Wachkoma-Patienten haben offene Augen, können blinzeln, schlucken, atmen und zucken manchmal auch zusammen, aber auf ihre Umgebung reagieren sie nicht mehr. In so einen Zustand können Menschen nach schweren Hirnschäden geraten, zum Beispiel durch Autounfälle oder Blutungen im Gehirn. Nur: Sind sie von ihrer Außenwelt tatsächlich nahezu abgeschirmt? Dieser Frage sind Forscher um den Neurologen und Medizinethiker Nicholas Schiff vom Weill Cornell Medical College nachgegangen, ihre Studie wurde kürzlich im New England Journal of Medicine publiziert. Demnach könnte bei jedem vierten untersuchten Patienten eine Form von Bewusstsein vorhanden sein.
Die Forscher testeten insgesamt 358 Patienten an sechs internationalen Zentren. 241 von ihnen reagierten nicht auf äußere Reize, sie befanden sich im Wachkoma oder in einem minimalen Bewusstseinszustand, der nicht ganz leicht vom Wachkoma abzugrenzen ist. Die Forscher stellten den Patienten Aufgaben, etwa sollten sie sich vorstellen, einen Tennisball mit der rechten Hand zu schlagen. Äußerlich rührten sich die Patienten nicht. Mithilfe von Elektroenzephalografie (EEG) und funktioneller Magnetresonanztomografie (fMRT) konnten die Forschenden aber beobachten, ob sich die Aktivität im Gehirn verändert. Leuchten ähnliche Regionen auf wie bei gesunden Probanden, die dieselbe Aufgabe bekommen, muss man davon ausgehen, dass die Patienten gerade an den Tennisball denken.

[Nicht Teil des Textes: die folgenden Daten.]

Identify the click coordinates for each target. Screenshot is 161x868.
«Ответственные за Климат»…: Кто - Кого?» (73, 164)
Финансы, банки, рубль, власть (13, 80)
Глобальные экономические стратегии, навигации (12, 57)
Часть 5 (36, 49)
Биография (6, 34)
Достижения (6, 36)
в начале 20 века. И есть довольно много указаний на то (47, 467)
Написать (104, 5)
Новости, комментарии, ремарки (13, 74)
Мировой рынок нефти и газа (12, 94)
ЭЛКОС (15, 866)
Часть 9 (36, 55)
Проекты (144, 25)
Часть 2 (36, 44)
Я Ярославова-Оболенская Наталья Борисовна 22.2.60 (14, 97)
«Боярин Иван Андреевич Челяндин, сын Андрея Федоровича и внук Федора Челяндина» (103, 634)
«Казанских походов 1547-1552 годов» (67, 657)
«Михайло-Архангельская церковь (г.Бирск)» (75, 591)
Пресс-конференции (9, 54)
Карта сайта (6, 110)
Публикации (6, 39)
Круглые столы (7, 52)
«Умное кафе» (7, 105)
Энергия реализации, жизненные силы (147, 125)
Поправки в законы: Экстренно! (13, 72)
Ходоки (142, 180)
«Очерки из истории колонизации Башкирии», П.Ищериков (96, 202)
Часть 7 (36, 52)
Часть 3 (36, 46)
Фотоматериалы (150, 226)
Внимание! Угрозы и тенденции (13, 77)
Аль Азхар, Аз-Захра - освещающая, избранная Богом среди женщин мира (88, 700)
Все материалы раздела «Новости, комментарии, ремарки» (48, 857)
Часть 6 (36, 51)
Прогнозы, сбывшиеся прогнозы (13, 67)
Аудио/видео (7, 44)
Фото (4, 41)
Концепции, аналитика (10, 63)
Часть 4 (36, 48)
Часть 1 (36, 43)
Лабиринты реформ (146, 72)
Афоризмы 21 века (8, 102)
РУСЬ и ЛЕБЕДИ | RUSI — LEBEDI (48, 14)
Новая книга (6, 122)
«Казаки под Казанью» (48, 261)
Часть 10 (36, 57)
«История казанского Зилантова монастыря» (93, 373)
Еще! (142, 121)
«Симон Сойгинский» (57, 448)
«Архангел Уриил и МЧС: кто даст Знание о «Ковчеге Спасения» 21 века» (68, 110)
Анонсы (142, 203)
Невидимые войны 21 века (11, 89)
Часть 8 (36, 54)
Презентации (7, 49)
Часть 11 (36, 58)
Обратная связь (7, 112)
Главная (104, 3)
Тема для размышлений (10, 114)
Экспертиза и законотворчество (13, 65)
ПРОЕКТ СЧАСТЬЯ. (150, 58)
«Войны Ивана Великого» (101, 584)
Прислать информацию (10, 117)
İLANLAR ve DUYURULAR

Bei 60 der untersuchten Patienten ohne äußere Reaktionen deutete die gemessene Hirnaktivität auf aktive Wahrnehmungsfähigkeit hin – das entspricht 25 Prozent. Das ist zwar mehr, als frühere Untersuchungen zeigen konnten. Es bräuchte allerdings repräsentative Untersuchungen mit noch deutlich mehr Probanden, um genauere Zahlen zu bekommen, wie die Autoren in ihrer Arbeit selbst einschränken.

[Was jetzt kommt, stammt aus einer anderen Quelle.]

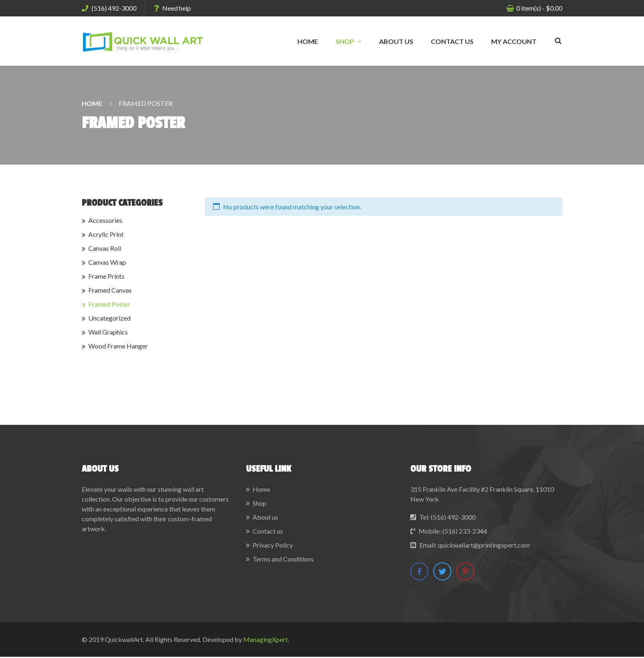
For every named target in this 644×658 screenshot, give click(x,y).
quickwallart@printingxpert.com (484, 545)
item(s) (538, 8)
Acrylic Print (106, 234)
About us (265, 517)
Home (92, 103)
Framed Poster (109, 304)
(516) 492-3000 (109, 8)
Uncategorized (109, 318)
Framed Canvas (110, 290)
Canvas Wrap (107, 262)
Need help (172, 8)
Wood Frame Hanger (118, 346)
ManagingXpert (265, 640)
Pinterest (468, 571)
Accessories (105, 220)
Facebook (419, 571)
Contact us (268, 531)
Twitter (444, 571)
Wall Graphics (108, 332)
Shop (260, 503)
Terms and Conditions (283, 559)
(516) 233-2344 (465, 531)
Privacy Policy (273, 545)
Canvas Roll (105, 248)
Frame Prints (106, 276)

„Wir wissen nicht genau, was diese Patienten wirklich fühlen.“
Aber zumindest deuten die Hirnscans darauf hin, dass nicht wenige Patienten im Wachkoma womöglich hören und denken können, eventuell könnten sie sogar über Gehirn-Computer-Schnittstellen kommunizieren. In der Medizin wird dieser Zustand als Cognitive Motor Dissociation oder Functional Locked-in Syndrome bezeichnet.
Es war lange umstritten, ob es überhaupt möglich ist, dass Menschen kaum oder gar nicht auf ihre Umwelt reagieren, im Inneren aber dennoch eine Form von Bewusstsein existiert. Seit einigen Jahren häufen sich Berichte über Fälle, die genau das nahelegen. Die aktuelle Studie stützt diese Vermutung weiter.
Um den Bewusstseinszustand im Wachkoma zu messen, wird üblicherweise das Verhalten der Patienten systematisch beobachtet. Zum Beispiel testen Ärztinnen und Ärzte, ob die ansonsten regungslosen Patienten mit den Zehen wackeln können, oder ob sie einem Spiegel vor dem Gesicht mit den Augen folgen. Bei Menschen mit Cognitive Motor Dissociation stoßen solche Tests allerdings schnell an ihre Grenzen. Die Betroffenen werden häufig als komatös eingestuft, obwohl ihre Hirnaktivität messbar ist.
Aussagen über das subjektive Empfinden der Patienten lassen sich aus den Scans nicht ableiten. Denn eine höhere Aktivität in bestimmten Hirnregionen sagt nichts über Schmerzempfinden, Langeweile, Dankbarkeit oder andere Empfindungen aus. „Wir wissen nicht genau, was diese Patienten wirklich fühlen“, sagte Schiff dem New Scientist.
Für Angehörige könnten derartige Untersuchungen dennoch hilfreich sein. Weiß man etwa, dass es nicht vergebens ist, mit dem regungslosen Patienten zu sprechen, macht das für viele Menschen einen großen Unterschied.